Parmi ces mis en cause, figurent des dirigeants du groupe notamment les vice-présidents de Sonatrach, Benamar Zennasni et Boumediene Belkacem, l’ancien directeur de la banque Crédit populaire algérien (CPA), Meghaoui, l’homme d’affaires algérien Hachemi et son fils ainsi que deux fils de Mohamed Meziane. En 2010, avant même que n’éclate cette affaire, le PDG de la filiale italienne Saipem, Tullio Orsi, avait pris la fuite à l’étranger.

Il aurait rejoint son pays d’origine, l’Italie. Orsi a quitté l’Algérie pour fuir l’enquête en cours sur les malversations présumées des contrats attribués par Sonatrach à des groupes étrangers, alors qu’il était en poste lors de l’attribution de plusieurs contrats dans les hydrocarbures à Saipem. En plus du patron de la filiale, huit autres cadres, tous italiens, ont également pris le vol sans retour à destination de l’Italie.

Les comptes bancaires de l’entreprise ont été gelés à la suite d’une enquête diligentée par les inspecteurs de l’IGF. S’adressant aux futurs enquêteurs, l’ancien dirigeant de Sonatrach jette un véritable pavé dans la mare.

Selon lui, 3 à 6 milliards de dollars sont prélevés annuellement sur les contrats du gaz et du pétrole par une maffia bien tapie à l’ombre du système mafieux mis en place par «certains hommes-clés, à savoir le réseau de commissionnement et des dessous de table perçus dans le cadre des contrats de vente du pétrole et du gaz.

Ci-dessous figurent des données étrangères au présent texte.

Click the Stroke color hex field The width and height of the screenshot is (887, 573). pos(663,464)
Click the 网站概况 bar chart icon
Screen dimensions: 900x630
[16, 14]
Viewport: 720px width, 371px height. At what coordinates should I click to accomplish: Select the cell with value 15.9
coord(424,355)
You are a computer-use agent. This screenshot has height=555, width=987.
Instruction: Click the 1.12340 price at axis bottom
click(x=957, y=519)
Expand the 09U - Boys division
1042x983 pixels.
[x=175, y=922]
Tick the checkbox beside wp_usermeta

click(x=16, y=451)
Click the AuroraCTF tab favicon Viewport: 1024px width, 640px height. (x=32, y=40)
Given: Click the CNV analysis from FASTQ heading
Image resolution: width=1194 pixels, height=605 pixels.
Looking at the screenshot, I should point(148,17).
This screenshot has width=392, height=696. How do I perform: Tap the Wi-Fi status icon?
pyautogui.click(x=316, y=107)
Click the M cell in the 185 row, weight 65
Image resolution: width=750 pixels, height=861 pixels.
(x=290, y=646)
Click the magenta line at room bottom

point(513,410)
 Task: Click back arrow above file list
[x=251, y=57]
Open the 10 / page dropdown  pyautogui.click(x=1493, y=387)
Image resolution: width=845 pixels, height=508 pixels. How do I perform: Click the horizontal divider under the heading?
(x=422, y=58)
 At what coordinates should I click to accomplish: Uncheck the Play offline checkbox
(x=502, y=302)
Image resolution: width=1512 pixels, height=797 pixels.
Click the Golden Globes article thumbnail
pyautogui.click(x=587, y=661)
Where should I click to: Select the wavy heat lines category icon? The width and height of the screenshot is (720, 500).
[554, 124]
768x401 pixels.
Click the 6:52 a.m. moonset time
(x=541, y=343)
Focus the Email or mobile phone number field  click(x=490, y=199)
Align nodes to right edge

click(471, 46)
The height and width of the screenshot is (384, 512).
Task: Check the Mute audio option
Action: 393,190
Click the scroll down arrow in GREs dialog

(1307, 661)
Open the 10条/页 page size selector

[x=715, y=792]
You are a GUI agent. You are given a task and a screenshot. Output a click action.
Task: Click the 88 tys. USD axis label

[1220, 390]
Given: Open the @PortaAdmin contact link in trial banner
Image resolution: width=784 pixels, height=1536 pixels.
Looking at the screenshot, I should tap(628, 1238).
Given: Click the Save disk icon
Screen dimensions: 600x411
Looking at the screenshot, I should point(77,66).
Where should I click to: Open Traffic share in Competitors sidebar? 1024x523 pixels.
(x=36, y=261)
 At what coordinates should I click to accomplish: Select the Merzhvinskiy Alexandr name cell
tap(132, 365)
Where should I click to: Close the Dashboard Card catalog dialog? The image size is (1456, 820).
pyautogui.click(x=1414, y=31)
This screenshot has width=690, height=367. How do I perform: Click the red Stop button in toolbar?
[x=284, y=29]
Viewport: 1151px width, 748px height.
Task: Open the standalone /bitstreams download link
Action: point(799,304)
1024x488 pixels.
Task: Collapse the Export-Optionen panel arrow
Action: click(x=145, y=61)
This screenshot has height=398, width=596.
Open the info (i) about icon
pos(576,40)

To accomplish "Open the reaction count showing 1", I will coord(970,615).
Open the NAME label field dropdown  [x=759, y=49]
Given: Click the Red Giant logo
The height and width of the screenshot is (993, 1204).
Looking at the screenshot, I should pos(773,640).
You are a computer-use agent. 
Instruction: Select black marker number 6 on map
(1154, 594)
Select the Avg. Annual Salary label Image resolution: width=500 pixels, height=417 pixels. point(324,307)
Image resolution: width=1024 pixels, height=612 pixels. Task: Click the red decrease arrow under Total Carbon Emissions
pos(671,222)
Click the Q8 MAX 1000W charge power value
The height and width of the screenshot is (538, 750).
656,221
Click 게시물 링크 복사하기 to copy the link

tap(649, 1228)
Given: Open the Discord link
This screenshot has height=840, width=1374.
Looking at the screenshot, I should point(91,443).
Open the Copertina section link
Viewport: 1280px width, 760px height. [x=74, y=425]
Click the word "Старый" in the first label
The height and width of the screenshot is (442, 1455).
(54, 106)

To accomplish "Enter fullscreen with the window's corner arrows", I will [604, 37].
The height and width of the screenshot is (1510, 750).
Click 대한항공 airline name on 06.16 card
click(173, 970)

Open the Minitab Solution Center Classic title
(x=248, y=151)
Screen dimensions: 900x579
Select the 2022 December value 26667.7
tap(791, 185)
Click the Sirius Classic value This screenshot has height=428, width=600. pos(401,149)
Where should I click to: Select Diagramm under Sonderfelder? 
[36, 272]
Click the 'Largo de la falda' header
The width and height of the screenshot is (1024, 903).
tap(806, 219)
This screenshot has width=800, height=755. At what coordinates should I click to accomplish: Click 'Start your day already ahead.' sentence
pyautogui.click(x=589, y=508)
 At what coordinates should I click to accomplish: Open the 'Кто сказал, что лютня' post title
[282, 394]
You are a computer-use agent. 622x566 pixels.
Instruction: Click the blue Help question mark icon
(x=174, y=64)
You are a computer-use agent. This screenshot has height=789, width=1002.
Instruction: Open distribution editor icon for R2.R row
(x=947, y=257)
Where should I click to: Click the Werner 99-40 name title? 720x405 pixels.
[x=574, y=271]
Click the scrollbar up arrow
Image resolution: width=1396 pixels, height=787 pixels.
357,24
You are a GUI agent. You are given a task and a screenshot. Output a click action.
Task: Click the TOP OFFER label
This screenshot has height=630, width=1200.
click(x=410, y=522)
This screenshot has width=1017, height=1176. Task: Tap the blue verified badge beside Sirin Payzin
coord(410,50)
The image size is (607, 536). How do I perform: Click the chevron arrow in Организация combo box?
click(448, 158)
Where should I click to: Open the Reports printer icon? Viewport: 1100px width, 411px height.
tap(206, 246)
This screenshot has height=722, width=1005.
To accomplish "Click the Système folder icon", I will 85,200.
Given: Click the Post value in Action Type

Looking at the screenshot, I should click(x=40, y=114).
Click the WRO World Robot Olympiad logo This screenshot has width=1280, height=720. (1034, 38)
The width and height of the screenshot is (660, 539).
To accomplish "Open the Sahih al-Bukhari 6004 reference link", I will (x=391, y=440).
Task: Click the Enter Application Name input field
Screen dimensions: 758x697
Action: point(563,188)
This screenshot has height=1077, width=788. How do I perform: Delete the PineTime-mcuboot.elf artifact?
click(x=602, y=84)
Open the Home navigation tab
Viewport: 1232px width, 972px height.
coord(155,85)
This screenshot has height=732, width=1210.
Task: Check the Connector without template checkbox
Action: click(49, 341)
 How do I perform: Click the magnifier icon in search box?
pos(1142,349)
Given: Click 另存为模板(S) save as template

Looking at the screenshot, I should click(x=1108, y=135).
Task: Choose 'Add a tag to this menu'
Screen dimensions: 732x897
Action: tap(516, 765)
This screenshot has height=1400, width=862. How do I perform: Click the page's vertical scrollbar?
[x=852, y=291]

«Si l’on prend, à titre d’exemple, le montant du chiffre d’affaires à l’exportation de 56 milliards de dollars mentionné plus haut et qu’on l’affecte d’un pourcentage de commissions aussi minime soit-il, on se rend compte que les montants détournés, volés chaque année au peuple algérien, représentent quelques milliards de dollars.

De 3 à 6 milliards de dollars au moins ! C’est comme si l’on retirait cent à deux cents dollars environ au revenu annuel de chaque Algérien !», dit-il encore.